25% [============================> ] 83,599,360 79.7MB/s

[root@kubevirt-alosadag-nested ~]# kubectl logs -f importer-fedora-raw-7rcn4 I1016 15:20:04.023948 1 importer.go:51] Starting importer I1016 15:20:04.026081 1 importer.go:107] begin import process I1016 15:20:04.541594 1 data-processor.go:252] Calculating available size I1016 15:20:04.547326 1 data-processor.go:260] Checking out file system volume size. I1016 15:20:04.547365 1 data-processor.go:264] Request image size not empty. I1016 15:20:04.547386 1 data-processor.go:269] Target size 4Gi. I1016 15:20:04.651261 1 data-processor.go:182] New phase: TransferDataFile I1016 15:20:04.655395 1 util.go:169] Writing data... I1016 15:20:05.652914 1 prometheus.go:67] 0.20 I1016 15:20:06.653721 1 prometheus.go:67] 0.21 I1016 15:20:07.653875 1 prometheus.go:67] 0.94 I1016 15:20:08.654779 1 prometheus.go:67] 1.80 I1016 15:20:09.654980 1 prometheus.go:67] 2.60 I1016 15:20:10.655130 1 prometheus.go:67] 3.43 I1016 15:20:11.655695 1 prometheus.go:67] 4.27 I1016 15:20:12.655873 1 prometheus.go:67] 5.18 I1016 15:20:13.656027 1 prometheus.go:67] 6.07 I1016 15:20:14.656201 1 prometheus.go:67] 6.93 I1016 15:20:15.656774 1 prometheus.go:67] 7.83 I1016 15:20:16.656947 1 prometheus.go:67] 8.76 I1016 15:20:17.657130 1 prometheus.go:67] 9.59 I1016 15:20:18.657303 1 prometheus.go:67] 10.58 I1016 15:20:19.657458 1 prometheus.go:67] 11.54

mhenriks commented 4 years ago

I do not think it is a retry issue. It is been running all day trying with multiple Fedora qcow2 images and none has been imported successfully.

The issue is that download.fedoraproject.org is redirecting to a URL that that is returning 404. From the log above:

qemu-img: curl: The requested URL returned error: 404 Not Found

The only way to deal with that is by retrying.

It may seem remarkable that you are having success with wget while CDI fails. But unless there is evidence of CDI not retrying or CDI fails without 404 Not Found in the log, I'm not sure what we can do here.

alosadagrande commented 4 years ago

Understand that, I cannot say there is an issue with CDI, it can be in GCP, Anyway, I was looking for some ideas to look at.

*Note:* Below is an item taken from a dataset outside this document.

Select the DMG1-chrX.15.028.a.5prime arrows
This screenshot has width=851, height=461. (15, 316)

On the other side, if you take a look at the output here the Fedora qcow2 image is being downloaded, at least it reached 1% before returning 404. So there is at least an established connection. What is weird, and that's why opened the issue is why is it not happening with raw images?

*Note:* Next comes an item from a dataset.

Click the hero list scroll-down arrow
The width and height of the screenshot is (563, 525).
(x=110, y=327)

mhenriks commented 4 years ago

@alosadagrande in this case (importing qcow2 http file) qemu-img is converting the file to raw on the fly so it will open multiple connections and seeks to arbitrary offsets. So it is possible that some requests get redirected to bad urls and some don't. If you want to dig into these failures a little more closely, maybe take CDI out of the picture and run the following locally.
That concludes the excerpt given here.